There are algorithms to train an SVM incrementally, but I don't think libSVM implements this. I think you should consider whether you really need this feature. I see no problem with your current approach, unless the training process is really too slow. If it is, could you retrain in batches (i.e. after every 100 new examples)?
You can get libSVM to produce probabilities of class membership. I think this can be done for multiclass classification, but I'm not entirely sure about that. You will need to decide some threshold at which the classification is not certain enough and then output 'Unknown'. I suppose something like setting a threshold on the difference between the most likely and second most likely class would achieve this.
I think libSVM scales to any number of new classes. The accuracy of your model may well suffer by adding new classes, however.
Even though this question is probably out of date, I feel obliged to give some additional thoughts.

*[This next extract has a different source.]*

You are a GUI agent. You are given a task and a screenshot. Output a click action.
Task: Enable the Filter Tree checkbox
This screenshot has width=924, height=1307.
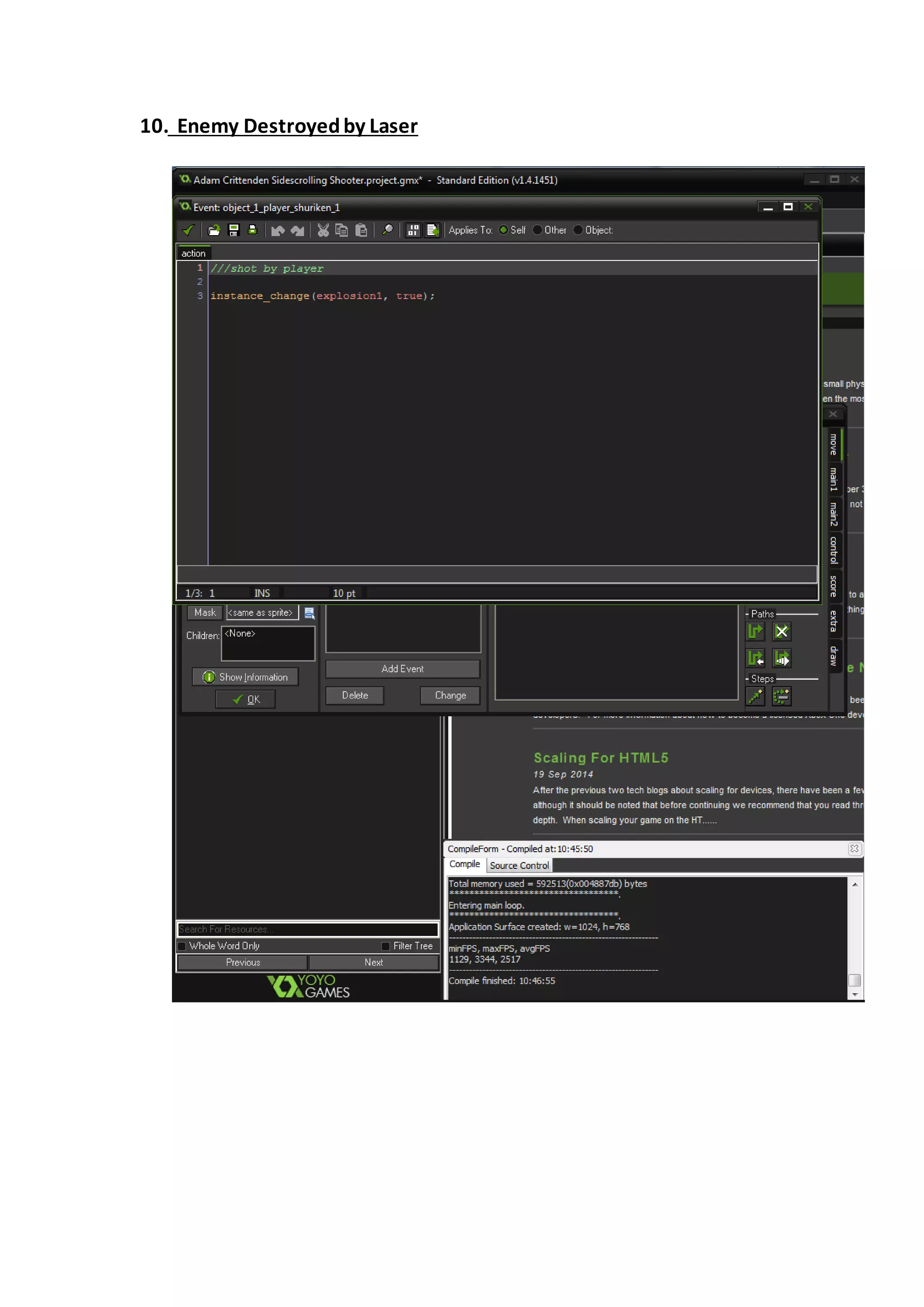pyautogui.click(x=386, y=946)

Since your first question has been answered by others (there is no production-ready SVM which implements incremental learning, even though it is possible), I will skip it. ;)
Adding 'Unknown' as a class is not a good idea. Depending on it's use, the reasons are different.
If you are using the 'Unknown' class as a tag for "this instance has not been classified, but belongs to one of the known classes", then your SVM is in deep trouble. The reason is, that libsvm builds several binary classifiers and combines them. So if you have three classes - let's say A, B and C - the SVM builds the first binary classifier by splitting the training examples into "classified as A" and "any other class". The latter will obviously contain all examples from the 'Unknown' class. When trying to build a hyperplane, examples in 'Unknown' (which really belong to the class 'A') will probably cause the SVM to build a hyperplane with a very small margin and will poorly recognizes future instances of A, i.e. it's generalization performance will diminish. That's due to the fact, that the SVM will try to build a hyperplane which separates most instances of A (those officially labeled as 'A') onto one side of the hyperplane and some instances (those officially labeled as 'Unknown') on the other side .
Another problem occurs if you are using the 'Unknown' class to store all examples, whose class is not yet known to the SVM. For example, the SVM knows the classes A, B and C, but you recently got example data for two new classes D and E. Since these examples are not classified and the new classes not known to the SVM, you may want to temporarily store them in 'Unknown'. In that case the 'Unknown' class may cause trouble, since it possibly contains examples with enormous variation in the values of it's features. That will make it very hard to create good separating hyperplanes and therefore the resulting classifier will poorly recognize new instances of D or E as 'Unknown'. Probably the classification of new instances belonging to A, B or C will be hindered as well.
To sum up: Introducing an 'Unknown' class which contains examples of known classes or examples of several new classes will result in a poor classifier. I think it's best to ignore all unclassified instances when training the classifier.
I would recommend, that you solve this issue outside the classification algorithm. I was asked for this feature myself and implemented a single webpage, which shows an image of the object in question and a button for each known class. If the object in question belongs to a class which is not known yet, the user can fill out another form to add a new class. If he goes back to the classification page, another button for that class will magically appear. After the instances have been classified, they can be used for training the classifier. (I used a database to store the known classes and reference which example belongs to which class. I implemented an export function to make the data SVM-ready.)